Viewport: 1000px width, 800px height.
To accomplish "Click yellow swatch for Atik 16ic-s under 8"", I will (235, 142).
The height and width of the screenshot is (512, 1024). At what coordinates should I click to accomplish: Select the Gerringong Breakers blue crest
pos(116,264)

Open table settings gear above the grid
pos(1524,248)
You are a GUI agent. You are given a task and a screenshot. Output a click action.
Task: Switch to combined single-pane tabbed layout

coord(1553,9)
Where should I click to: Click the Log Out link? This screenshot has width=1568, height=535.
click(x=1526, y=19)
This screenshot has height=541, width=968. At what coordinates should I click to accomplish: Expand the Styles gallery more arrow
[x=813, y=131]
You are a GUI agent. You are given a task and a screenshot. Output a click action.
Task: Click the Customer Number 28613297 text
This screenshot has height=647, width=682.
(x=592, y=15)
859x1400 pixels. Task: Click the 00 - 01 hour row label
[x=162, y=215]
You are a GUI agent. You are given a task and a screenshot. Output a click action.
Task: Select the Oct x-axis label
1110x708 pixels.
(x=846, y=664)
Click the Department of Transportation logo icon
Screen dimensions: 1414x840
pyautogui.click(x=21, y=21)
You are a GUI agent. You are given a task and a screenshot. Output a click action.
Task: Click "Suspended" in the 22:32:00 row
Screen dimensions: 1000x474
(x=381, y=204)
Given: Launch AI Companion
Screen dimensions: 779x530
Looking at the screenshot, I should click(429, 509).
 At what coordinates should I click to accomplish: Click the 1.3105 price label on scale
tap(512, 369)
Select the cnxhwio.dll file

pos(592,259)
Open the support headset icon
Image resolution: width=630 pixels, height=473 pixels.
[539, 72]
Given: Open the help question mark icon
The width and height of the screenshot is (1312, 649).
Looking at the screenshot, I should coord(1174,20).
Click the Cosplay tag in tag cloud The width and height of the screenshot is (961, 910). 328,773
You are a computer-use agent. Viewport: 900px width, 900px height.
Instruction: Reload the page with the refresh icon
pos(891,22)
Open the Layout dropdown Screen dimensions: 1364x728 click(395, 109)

ASSIGNED TASK:
What needs duplicating is the run of lines from the one containing "Given: Open the help question mark icon" through the last line of the entries above, exact and complete.

ANSWER:
Given: Open the help question mark icon
The width and height of the screenshot is (1312, 649).
Looking at the screenshot, I should coord(1174,20).
Click the Cosplay tag in tag cloud The width and height of the screenshot is (961, 910). 328,773
You are a computer-use agent. Viewport: 900px width, 900px height.
Instruction: Reload the page with the refresh icon
pos(891,22)
Open the Layout dropdown Screen dimensions: 1364x728 click(395, 109)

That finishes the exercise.